The overall holistic costs of a wind powered grid including all the bolt on extras to solve the energy density, location and intermittency problems, (extras wind power companies do not supply and do not charge form but we have to pay for) convinced me that in the end we would have no choice but to deploy nuclear or bankrupt the country.

We seem to have chosen the latter.

What is theoretically possible and what does not bankrupt the country are two different things.

Just because ArtStudents™ and LeftyCunts™ always think in terms of what is possible with someone else's money, doesn't mean that money will continue to flow after they have ruined the wealth creation potential of SomeoneElse.

Reply to
The Natural Philosopher

Which is broadly what Liz (in whom we ) Truss, seems to be doing. Although not via nationalisation.

Today - debt to cover the immediuate pain. Tomorrow, frack baby frack In future - Nuclear power

It's not rocket science.

Reply to
The Natural Philosopher

+1

US gas is dirt cheap. But USA has no tanker terminals or pipelines to export much of it.

The few that exist are coining it.

UK could coin it too.

They weren't turned off for no reason. Currently they are simply worn out beyond regulatory safety limits.

I think there is however no doubt that the pressure will be on EDF to extend the life as far as possible even at increased cost.
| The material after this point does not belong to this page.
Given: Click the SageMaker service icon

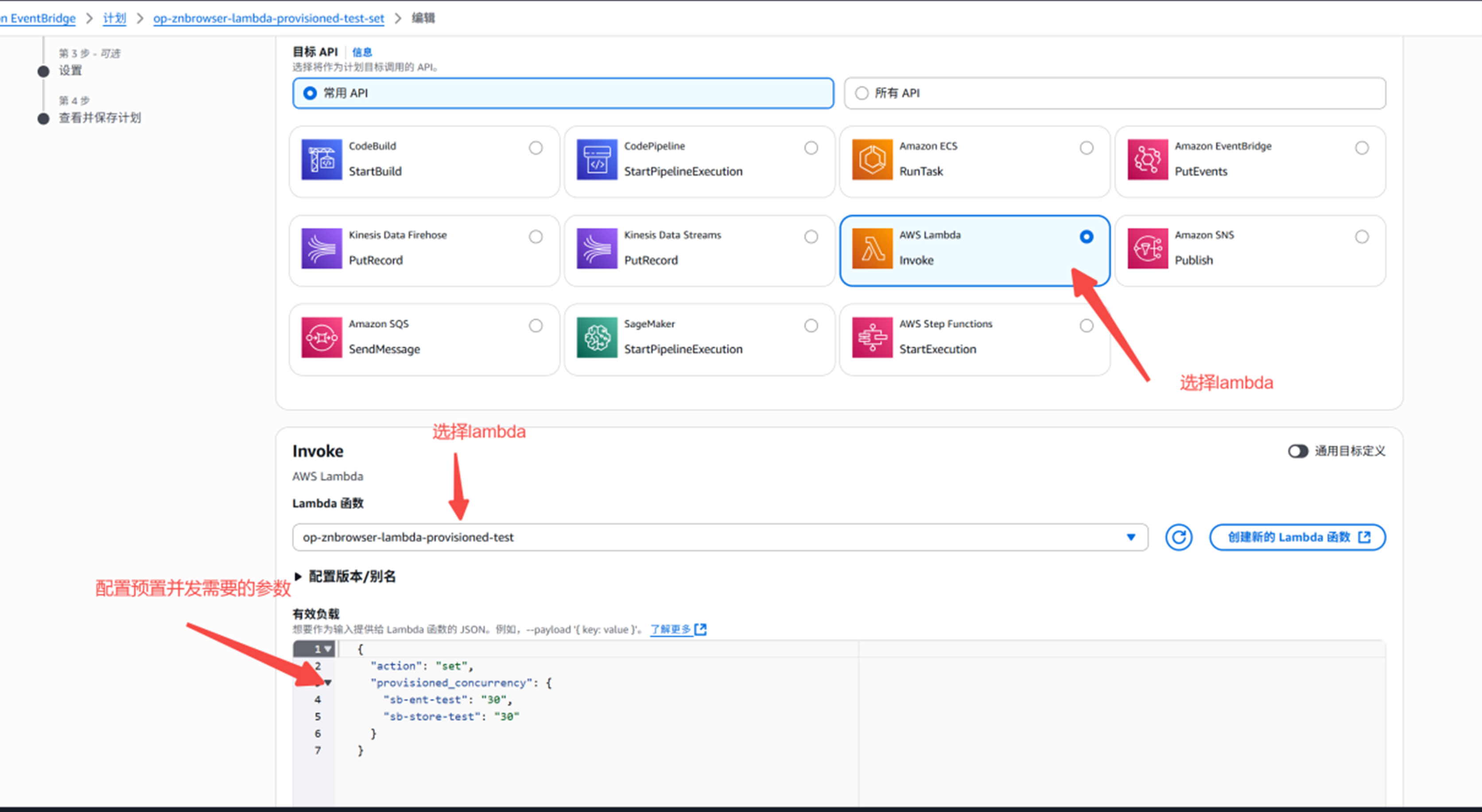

As it is on Drax to keep their coal plant running.

Basically since renewables are useless in the limit and wind and sun tend to disappear across a whole continent at the same time, so interconnects don't help either, if we lose gas, we lose the grid.

Fortunately there's an El Nino or something - the one that gives us warm winters - so we may scrape through.

Fortunately, or perhaps significantly, we seem to have a totally pragmatic conservative government in place, that is likely to reject ideology in favour if winning the next election, by doing what needs to be done to keep the lights on.

Which should offset the fact that we now have a dickbrained ecoloon for a king

Reply to
The Natural Philosopher

The problem then would have been that he would have walked into Poland. I mean, where does it end?

Reply to
The Natural Philosopher

No, what it means is that the wind company can afford to set a strike price £25 below what it cost them to generate electricity. Which is why 'wind is cheaper than nuclear'

Since they get a subsidy ON TOP of the strike price.

And don't have to pay for all the bolt on extras that make wind power work as well as a thermal power station would.

Anyway no one has actually held wind companies to any strike price - they sign up for then on the basis that they can get out of them if prices are high enough, and it makes wind look cheaper than it really is,

To date, the government has done whatever the wind power companies have asked the, because of the EUs renewable obligation, which meant that NO MATTER WHAT THE COST WE HAD TO USE WINDMILLS.

I've talked to engineers in the power sector, and on the grid. Theirs not to question why, theirs but to implement a policy they know wont work, but being fired for telling the boss that, is my privilege. Most other people have families and mortgages.